Bayamoncito Barrio is a barrio in the municipality of Aguas Buenas, Puerto Rico. Its population in 2010 was 1,738.

==History==
Bayamoncito was in Spain's gazetteers until Puerto Rico was ceded by Spain in the aftermath of the Spanish–American War under the terms of the Treaty of Paris of 1898 and became an unincorporated territory of the United States.
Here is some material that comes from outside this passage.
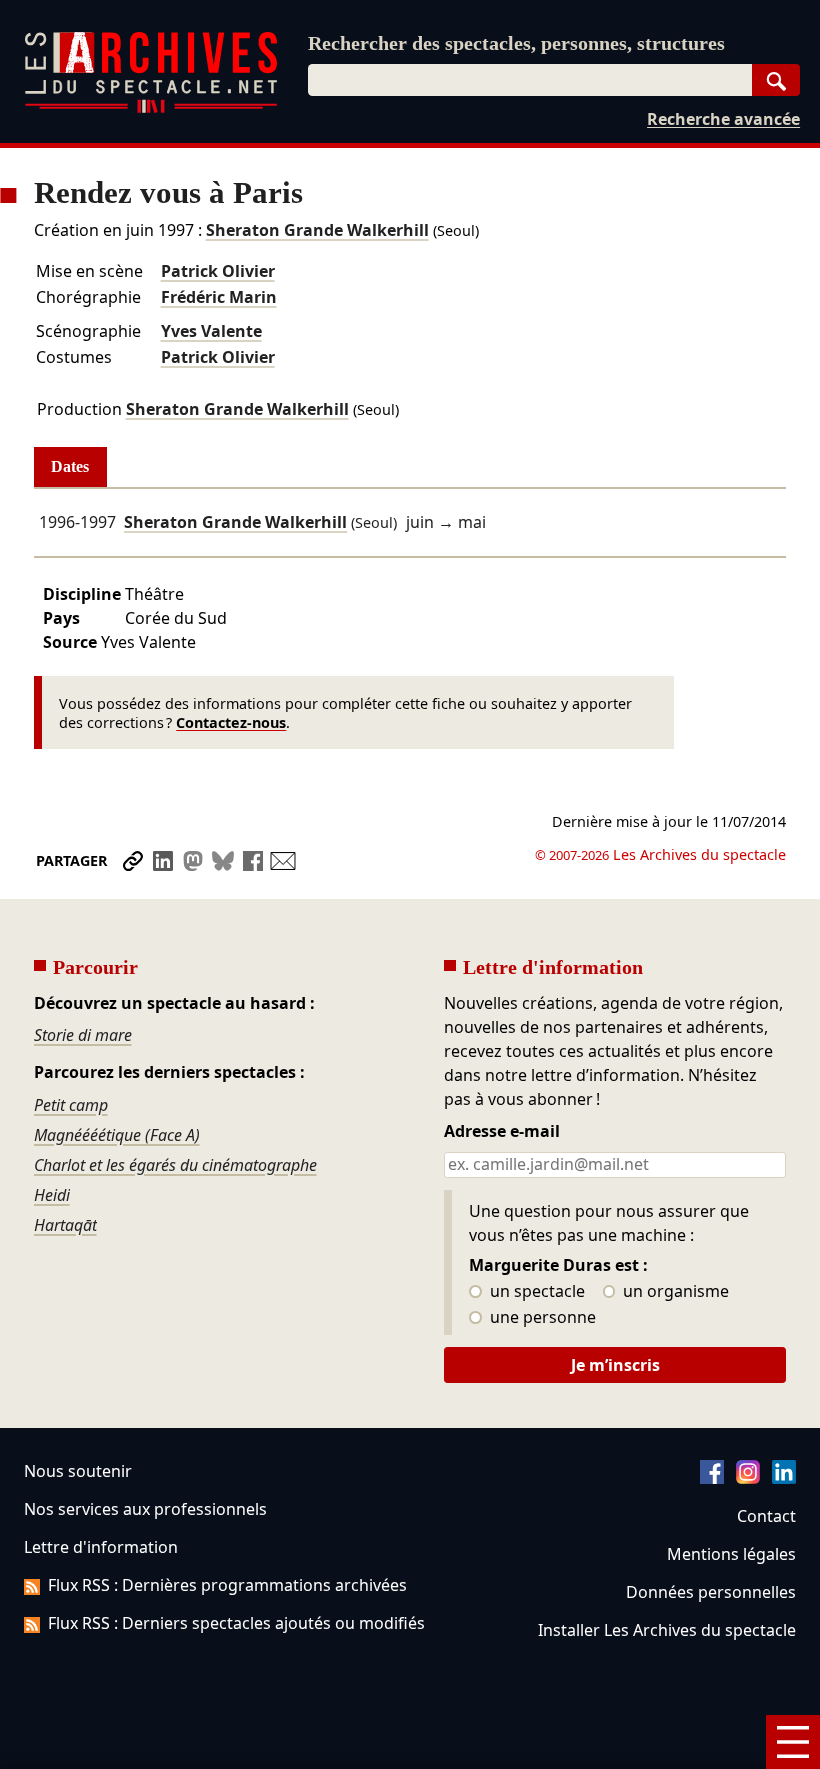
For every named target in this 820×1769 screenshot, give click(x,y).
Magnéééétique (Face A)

In 1899, the United States Department of War conducted a census of Puerto Rico finding that the population of Bayamoncito barrio was 765.

Historical population
| Census | Pop. | Note | %± |
| 1900 | 765 |  | — |
| 1910 | 712 |  | −6.9% |
| 1920 | 983 |  | 38.1% |
| 1930 | 1,307 |  | 33.0% |
| 1940 | 1,366 |  | 4.5% |
| 1950 | 1,282 |  | −6.1% |
| 1960 | 1,142 |  | −10.9% |
| 1970 | 1,425 |  | 24.8% |
| 1980 | 1,548 |  | 8.6% |
| 1990 | 1,947 |  | 25.8% |
| 2000 | 1,897 |  | −2.6% |
| 2010 | 1,738 |  | −8.4% |
U.S. Decennial Census 1899 (shown as 1900) 1910-1930 1930-1950 1980-2000 2010

==Special Communities==

In 2001, law 1-2001 was passed to identify marginalized communities of Puerto Rico. In 2017, Governor Ricardo Rosselló created a new government agency to work with the Special Communities of Puerto Rico Program. Las Parcelas in Bayamoncito is one of the 742 places on the list of Comunidades Especiales de Puerto Rico.